Algumas pessoas dizem que é preciso uma revolução para aplicar estes princípios. Outras que só através da inovação massiva se poderá tornar realidade um futuro positivo para a educação. Nós acreditamos que ambas são necessárias ou, como Ronald van den Hoff (2013) diz: “O que precisamos mesmo é de uma inovução!” (p. 236).
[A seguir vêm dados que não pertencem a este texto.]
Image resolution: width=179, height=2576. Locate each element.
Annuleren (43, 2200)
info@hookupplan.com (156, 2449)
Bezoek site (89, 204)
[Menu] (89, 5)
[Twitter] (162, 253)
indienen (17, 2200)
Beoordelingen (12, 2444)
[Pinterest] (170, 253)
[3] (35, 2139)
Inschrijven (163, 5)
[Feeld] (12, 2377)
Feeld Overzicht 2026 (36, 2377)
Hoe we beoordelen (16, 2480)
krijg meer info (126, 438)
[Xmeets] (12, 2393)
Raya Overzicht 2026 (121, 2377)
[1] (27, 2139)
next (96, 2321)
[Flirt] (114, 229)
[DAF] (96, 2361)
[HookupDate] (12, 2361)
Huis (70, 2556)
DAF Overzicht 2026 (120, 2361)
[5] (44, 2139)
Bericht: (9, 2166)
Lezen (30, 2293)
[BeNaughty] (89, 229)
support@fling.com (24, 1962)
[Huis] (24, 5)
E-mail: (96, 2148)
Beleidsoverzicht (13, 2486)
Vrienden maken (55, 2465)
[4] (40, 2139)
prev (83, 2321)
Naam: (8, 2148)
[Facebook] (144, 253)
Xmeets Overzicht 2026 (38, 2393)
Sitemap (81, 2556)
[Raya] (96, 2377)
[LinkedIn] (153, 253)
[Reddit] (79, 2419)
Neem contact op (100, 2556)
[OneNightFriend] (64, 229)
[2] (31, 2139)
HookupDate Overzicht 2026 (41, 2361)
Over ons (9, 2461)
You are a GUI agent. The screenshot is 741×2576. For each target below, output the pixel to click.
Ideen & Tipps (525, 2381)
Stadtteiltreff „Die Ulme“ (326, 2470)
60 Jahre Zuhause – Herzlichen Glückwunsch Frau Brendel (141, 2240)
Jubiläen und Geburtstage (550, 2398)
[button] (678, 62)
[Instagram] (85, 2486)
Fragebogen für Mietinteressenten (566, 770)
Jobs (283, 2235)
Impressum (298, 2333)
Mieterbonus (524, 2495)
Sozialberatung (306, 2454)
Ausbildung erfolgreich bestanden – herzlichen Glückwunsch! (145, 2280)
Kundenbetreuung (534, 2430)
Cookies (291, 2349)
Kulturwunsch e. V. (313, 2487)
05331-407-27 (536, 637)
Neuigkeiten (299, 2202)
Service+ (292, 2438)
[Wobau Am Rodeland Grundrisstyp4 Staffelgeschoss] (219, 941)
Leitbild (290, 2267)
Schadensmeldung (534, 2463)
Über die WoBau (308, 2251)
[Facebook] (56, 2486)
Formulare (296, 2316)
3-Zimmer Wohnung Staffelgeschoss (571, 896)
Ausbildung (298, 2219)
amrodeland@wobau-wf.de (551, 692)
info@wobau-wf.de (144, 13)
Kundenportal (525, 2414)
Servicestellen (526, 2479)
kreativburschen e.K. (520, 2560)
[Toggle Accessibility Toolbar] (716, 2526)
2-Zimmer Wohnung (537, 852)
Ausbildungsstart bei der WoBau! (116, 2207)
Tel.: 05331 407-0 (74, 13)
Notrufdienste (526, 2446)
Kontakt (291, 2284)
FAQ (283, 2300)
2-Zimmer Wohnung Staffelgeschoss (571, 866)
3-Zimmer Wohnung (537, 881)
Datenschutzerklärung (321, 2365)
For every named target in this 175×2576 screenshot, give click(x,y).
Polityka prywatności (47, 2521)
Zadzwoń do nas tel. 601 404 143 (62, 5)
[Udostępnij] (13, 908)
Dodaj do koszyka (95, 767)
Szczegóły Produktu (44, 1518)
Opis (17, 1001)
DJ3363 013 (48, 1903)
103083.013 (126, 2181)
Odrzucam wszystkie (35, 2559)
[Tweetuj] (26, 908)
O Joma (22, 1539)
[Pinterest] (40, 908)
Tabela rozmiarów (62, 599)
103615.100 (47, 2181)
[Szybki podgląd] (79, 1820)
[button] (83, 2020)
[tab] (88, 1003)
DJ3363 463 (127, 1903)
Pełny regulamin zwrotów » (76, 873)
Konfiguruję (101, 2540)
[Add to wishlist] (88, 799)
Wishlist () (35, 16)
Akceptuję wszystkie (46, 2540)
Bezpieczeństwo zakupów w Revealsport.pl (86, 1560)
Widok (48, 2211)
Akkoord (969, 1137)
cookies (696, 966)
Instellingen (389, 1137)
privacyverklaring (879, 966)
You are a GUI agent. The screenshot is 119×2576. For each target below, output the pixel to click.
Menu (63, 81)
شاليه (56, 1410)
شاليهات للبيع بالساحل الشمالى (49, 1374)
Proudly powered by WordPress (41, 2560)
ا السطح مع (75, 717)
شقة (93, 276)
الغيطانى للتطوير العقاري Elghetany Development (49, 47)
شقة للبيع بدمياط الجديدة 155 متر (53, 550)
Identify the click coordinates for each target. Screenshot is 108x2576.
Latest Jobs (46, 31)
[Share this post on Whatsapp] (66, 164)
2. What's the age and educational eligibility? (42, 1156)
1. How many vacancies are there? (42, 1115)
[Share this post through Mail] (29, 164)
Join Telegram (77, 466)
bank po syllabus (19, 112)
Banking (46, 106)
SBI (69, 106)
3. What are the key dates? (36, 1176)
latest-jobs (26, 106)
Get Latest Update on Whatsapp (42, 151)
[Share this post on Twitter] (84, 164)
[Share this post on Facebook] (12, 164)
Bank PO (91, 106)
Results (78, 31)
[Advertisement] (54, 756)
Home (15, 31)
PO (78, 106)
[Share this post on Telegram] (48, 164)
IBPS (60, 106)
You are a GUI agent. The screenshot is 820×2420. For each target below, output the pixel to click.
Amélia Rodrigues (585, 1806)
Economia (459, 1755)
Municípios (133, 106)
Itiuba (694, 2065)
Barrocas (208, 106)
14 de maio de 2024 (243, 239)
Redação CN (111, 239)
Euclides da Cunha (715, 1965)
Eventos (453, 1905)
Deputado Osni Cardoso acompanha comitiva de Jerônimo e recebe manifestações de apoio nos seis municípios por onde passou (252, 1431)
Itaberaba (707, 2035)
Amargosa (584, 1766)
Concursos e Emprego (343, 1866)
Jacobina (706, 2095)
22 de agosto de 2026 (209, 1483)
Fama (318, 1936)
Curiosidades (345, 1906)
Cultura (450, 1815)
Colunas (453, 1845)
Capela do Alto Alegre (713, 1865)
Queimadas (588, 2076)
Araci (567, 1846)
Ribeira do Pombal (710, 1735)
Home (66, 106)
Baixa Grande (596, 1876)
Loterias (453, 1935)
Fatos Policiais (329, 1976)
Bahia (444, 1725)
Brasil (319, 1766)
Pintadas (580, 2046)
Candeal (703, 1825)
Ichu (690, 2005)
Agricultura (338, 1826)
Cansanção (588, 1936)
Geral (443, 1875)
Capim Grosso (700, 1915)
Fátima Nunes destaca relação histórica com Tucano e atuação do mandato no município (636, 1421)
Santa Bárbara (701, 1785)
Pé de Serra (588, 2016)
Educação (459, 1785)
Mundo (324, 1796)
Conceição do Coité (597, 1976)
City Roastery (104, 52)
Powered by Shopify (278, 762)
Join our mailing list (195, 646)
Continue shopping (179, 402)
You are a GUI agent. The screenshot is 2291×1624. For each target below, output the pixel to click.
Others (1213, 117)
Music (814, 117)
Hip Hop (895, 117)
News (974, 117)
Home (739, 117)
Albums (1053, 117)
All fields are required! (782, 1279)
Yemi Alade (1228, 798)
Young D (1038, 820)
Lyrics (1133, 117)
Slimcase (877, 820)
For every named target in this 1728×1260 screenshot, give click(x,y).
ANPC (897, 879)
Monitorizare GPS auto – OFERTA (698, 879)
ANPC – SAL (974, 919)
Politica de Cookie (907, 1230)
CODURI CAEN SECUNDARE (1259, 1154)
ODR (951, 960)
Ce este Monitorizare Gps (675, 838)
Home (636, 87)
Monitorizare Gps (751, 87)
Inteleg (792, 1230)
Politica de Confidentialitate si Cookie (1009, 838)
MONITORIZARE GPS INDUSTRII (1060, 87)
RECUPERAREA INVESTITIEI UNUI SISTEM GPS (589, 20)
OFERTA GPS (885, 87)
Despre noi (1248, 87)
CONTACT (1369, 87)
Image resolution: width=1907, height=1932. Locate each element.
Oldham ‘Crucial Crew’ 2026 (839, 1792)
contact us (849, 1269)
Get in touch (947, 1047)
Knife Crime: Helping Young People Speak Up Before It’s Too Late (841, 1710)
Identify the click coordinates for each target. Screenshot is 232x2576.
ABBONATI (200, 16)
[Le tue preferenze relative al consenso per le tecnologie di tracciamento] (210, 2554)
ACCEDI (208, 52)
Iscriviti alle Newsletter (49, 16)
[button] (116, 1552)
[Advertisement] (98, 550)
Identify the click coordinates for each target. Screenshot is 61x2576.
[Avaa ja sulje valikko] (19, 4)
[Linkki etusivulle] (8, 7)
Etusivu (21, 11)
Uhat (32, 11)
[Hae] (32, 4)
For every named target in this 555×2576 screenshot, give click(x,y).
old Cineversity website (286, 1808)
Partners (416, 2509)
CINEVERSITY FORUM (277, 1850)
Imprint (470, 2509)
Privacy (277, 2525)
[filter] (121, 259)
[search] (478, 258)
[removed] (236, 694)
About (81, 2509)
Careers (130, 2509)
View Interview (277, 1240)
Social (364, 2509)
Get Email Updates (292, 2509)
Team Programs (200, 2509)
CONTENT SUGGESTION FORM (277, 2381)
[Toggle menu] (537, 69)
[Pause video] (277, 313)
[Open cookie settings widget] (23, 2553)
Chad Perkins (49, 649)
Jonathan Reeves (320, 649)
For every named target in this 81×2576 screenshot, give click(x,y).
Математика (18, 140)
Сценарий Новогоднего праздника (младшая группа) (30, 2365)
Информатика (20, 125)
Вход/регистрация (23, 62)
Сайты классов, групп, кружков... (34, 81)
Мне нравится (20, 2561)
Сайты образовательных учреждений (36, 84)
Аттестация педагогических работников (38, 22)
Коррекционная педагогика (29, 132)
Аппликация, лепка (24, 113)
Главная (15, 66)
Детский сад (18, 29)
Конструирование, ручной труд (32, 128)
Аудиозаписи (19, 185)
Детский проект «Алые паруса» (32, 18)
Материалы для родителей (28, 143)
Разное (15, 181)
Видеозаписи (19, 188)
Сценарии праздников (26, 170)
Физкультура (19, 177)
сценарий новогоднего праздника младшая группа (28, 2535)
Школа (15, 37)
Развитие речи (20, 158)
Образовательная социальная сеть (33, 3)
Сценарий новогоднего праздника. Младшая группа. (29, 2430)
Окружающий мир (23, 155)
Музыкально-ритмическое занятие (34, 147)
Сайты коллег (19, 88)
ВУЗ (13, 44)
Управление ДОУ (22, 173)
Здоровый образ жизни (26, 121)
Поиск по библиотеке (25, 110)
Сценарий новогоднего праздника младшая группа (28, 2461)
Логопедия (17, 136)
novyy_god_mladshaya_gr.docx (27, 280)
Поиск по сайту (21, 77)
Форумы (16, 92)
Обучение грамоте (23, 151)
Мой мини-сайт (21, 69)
Esta é a nossa nobre missão: inovucionar não só com as nossas ideias, mas também com a aplicação significativa daquilo que aprendemos através dos nossos esforços individuais e coletivos.

 

Primeiros signatários

Signatures

Somos: John Moravec, PhD, Education Futures (principal author, USA); Daniel Araya, PhD, University of Illinois at Urbana-Champaign (USA); Daniel Cabrera, MD, Mayo Clinic (USA); Alexandra Castro, Westhill Institute (Mexico); Cristóbal Cobo, PhD, Fundación Ceibal (Uruguay); Guido Crolla, HAN University of Applied Sciences (Netherlands); Chloe Duff, European Democratic Education Community (UK); Maaike Eggermont, Sudbury School Ghent (Belgium); Martine Eyzenga, Diezijnvaardig (Netherlands); José García Contto, Universidad de Lima (Peru); Kristin Gehrmann, Demokratische Schule München (Germany); Peter Gray, PhD, Boston College (USA); Renske de Groot, arts educator (Netherlands); Leif Gustavson, PhD, Pacific University (USA); Peter Hartkamp, The Quantum Company (Netherlands); Christel Hartkamp-Bakker, PhD, Newschool.nu (Netherlands); Pekka Ihanainen, Haaga-Helia School of Vocational Teacher Education (Finland); Aaron Keohane, Summerhill School (UK); Nicola Kriesel, BFAS e.V. (Germany); Beatriz Miranda, Aprendamos (Ecuador); Sugata Mitra, PhD, Newcastle University (UK); Hugo Pardo Kuklinski, PhD, Outliers School (Spain); Tomis Parker, Agile Learning Centers (USA); Angela Peñaherrera, Fraschini&Heller (Ecuador); Robert Rogers, MD, University of Maryland (USA); Carlos Scolari, PhD, Universitat Pompeu Fabra (Spain); António Teixeira, PhD, Universidade Aberta (Portugal); Stephanie Thompson, Beach Haven Primary (New Zealand); Max Ugaz, Economía Digital SAC (Peru); Evert-Jan Ulrich, Dutch Innovation School (Netherlands); Charles Warcup, Sudbury-Schule Ammersee (Germany); Monika Wernz, Sudbury-Schule Ammersee (Germany); Alex Wiedermann, Sudbury-Schule Ammersee (Germany)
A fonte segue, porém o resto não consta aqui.